**Teks Halaman:**
........
Lihat ke Halaman Asli

Myrna Fitria

Aku Berfikir dan Aku Berasa

Meneladani Pahlawan Wanita: Siti Jenab dan Juag Cicih (Buat Pak Nadiem Makarim)

Diperbarui: 11 November 2019   17:27

Kompasiana adalah platform blog. Konten ini menjadi tanggung jawab bloger dan tidak mewakili pandangan redaksi Kompas.

Image Bumi Ageung dari situsbudaya.id

Beberapa bulan lalu kami mengunjungi makam dan rumah (Bumi Ageung) kediaman putri Bupati Cianjur ke -11. Nama lengkap beliau almh. R.A.Cicih Wiarsih. Putri dari R.A.A.Prawiradiredja II (bupati Cianjur ke-10) yang lahir di Cianjur pada 21 April 1901.

Pada akhir abad ke-19, Pemerintah Hindia Belanda memperkenalkan sistem pendidikan Barat untuk masyarakat pribumi dengan tujuan memperoleh tenaga guru bergaji murah. Saat itu hanya kaum pria yang bisa menikmati pendidikan. Kaum perempuan dianggap cukup mengurus wilayah domestik; sumur, dapur, kasur.

Sebagai putri Bupati, Juag Cicih sangat peduli terhadap pendidikan kaum perempuan. Ketika seorang aktivis perempuan Cianjur bernama Siti Jenab ingin mendirikan sekolah bagi kaum perempuan, Juag Cicih mendukungnya dengan menjadi sponsor Siti Jenab untuk bersekolah di Sakola istri di Bandung. Siti Jenab mendapat bimbingan langsung dari Dewi Sartika, pendiri Sakola istri. 

Image Siti Jenab dari Kaskus

Siti Jenab sendiri merupakan perempuan keturunan bangsawan. Ayahnya bernama Raden Martadilaga, keturunan langsung Dalem Cikondang melalui garis keturunan Dalem Aria Martayuda, R Krijawadana, R Krijajuda, R Dipajuda, R Raden Dipamanggala (Patih Purwakarta) dan R Martadilaga. Sedangkan ibunya Nyi Raden Siti Mariah mempunyai kekerabatan dengan priyayi Brebes.
........
**Data Mentah:**
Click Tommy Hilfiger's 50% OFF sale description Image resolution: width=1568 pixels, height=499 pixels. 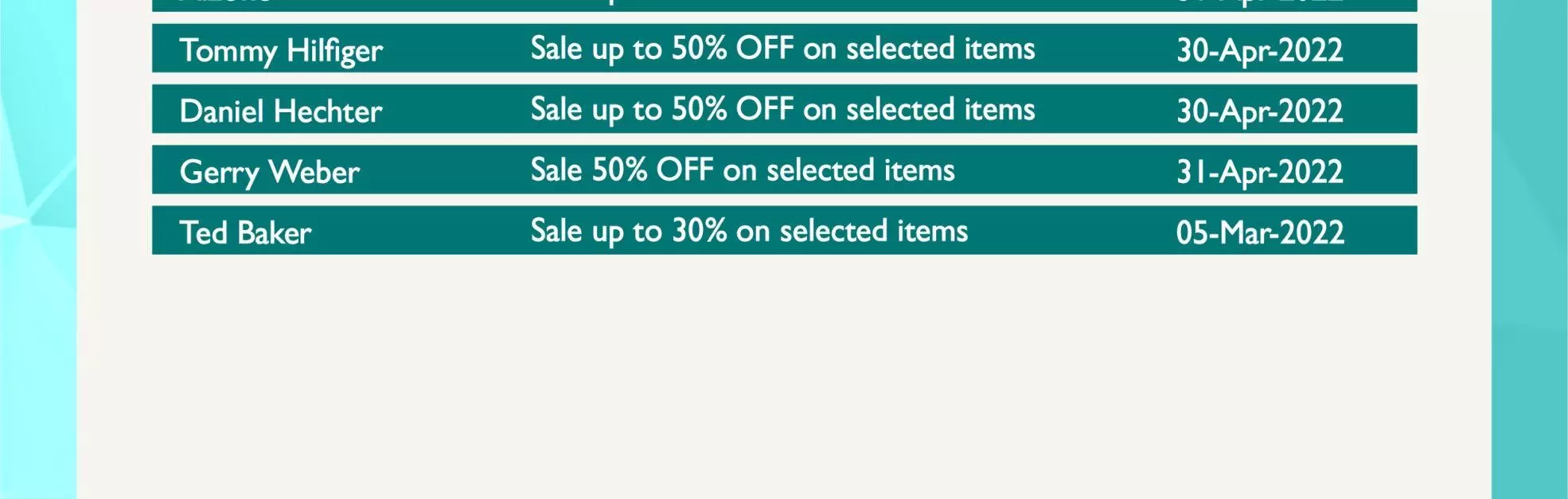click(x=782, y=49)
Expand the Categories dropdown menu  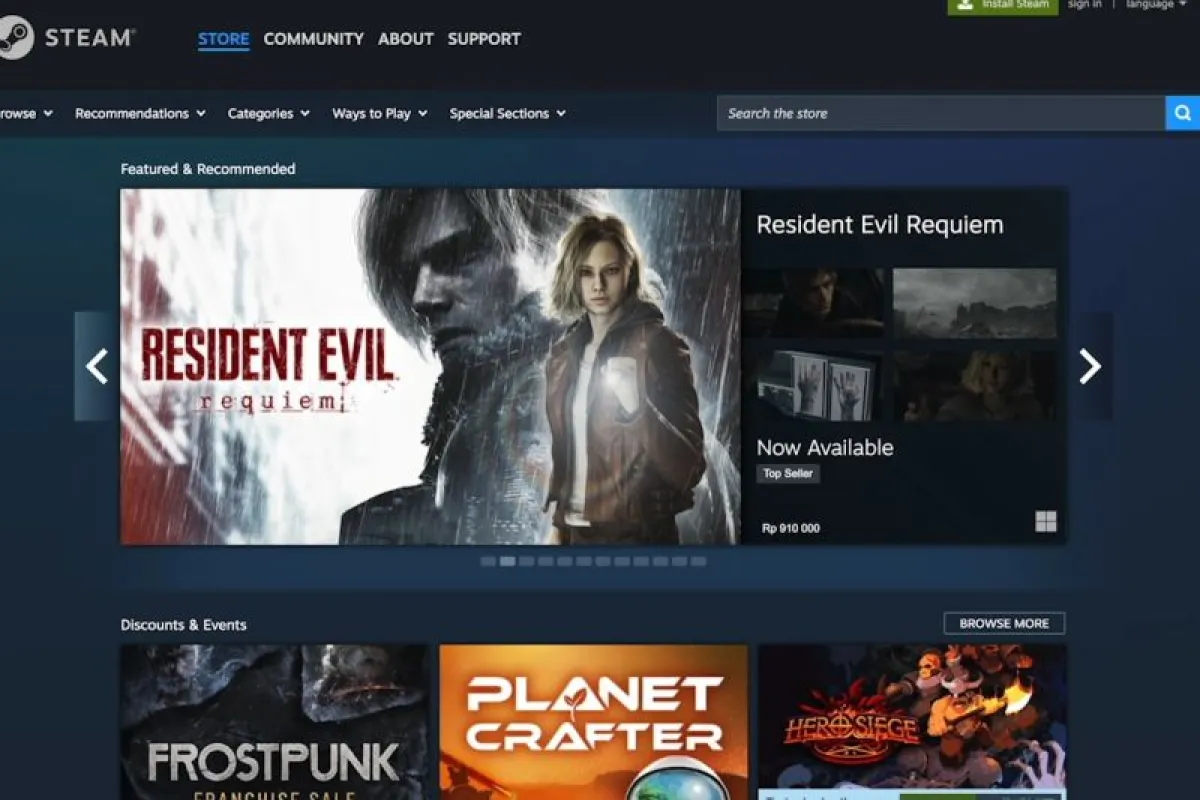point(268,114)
........
**Instruksi yang Diberikan A:**
Tolong tampilkan dengan tepat bagian teks tentang Siti Jenab dan Juag Cicih yang dimulai dari "Beberapa bulan lalu" dan berakhir pada "21 April 1901.".
**Instruksi yang Diberikan B:**
Teruskan teks tentang Siti Jenab dan Juag Cicih, dimulai setelah kalimat terakhirnya.
Materi ini berdiri sendiri dan bukan bagian dari teks tentang Siti Jenab dan Juag Cicih.

**Hasil Keluaran A:**
Beberapa bulan lalu kami mengunjungi makam dan rumah (Bumi Ageung) kediaman putri Bupati Cianjur ke -11. Nama lengkap beliau almh. R.A.Cicih Wiarsih. Putri dari R.A.A.Prawiradiredja II (bupati Cianjur ke-10) yang lahir di Cianjur pada 21 April 1901.

**Hasil Keluaran B:**
Setelah menyelesaikan pendidikannya di Bandung, Siti Jenab kembali ke Cianjur dan merasa prihatin melihat kaum perempuan yang tidak dianggap penting peranannya dalam bermasyarakat. Timbul tekad dalam diri Siti Jenab untuk meningkatkan status kaumnya melalui jalur pendidikan. Awalnya Siti Jenab mengajar dengan cara berkeliling, door to door, dari satu tempat ke tempat lain. Mendatangi rumah-rumah, antarkampung dan antardesa.

Perjuangan Siti Jenab membuat Juag Cicih terharu dan iba. Juag Cicih yang mendapat beberapa bidang tanah warisan dari ayahnya, RAA Prawiradireja II, memberikan tanah dan dibangun sekolah dengan bahan kayu dan bilik pada tahun 1906. Mata pelajaran yang diberikan sama seperti Sekolah Keutamaan Istri lainnya yaitu: membaca, menulis, berhitung, Bahasa Belanda, Bahasa Melayu, Bahasa Sunda, budi pekerti, agama dan ketrampilan perempuan seperti membatik dan merenda.  Sekolah yang didirikan Siti Jenab ini masih ada sampai sekarang, dikelola oleh Dinas Pendidikan dan Kebudayaan Kabupaten Cianjur dengan mengubah namanya menjadi SDN Siti Jenab.

Aktifitas sosial Juag Cicih juga tidak hanya sekitar dunia pendidikan. Beliau pernah menjadi anggota volksraad (parlemen di era pemerintah Hindia Belanda), Ketua Pasundan Istri dan penggerak Palang Merah Indonesia (PMI) di Cianjur. Bersama Gatot Mangkoepradja, H.Taifur Yusuf, Hasyim Ning dan tokoh-tokoh pergerakan Cianjur lainnya, Cicih pernah terlibat dalam pendirian PETA (Pembela Tanah Air) pada 5 September 1943 dan mendirikan koran pribumi pertama di Indonesia, Sunda Berita.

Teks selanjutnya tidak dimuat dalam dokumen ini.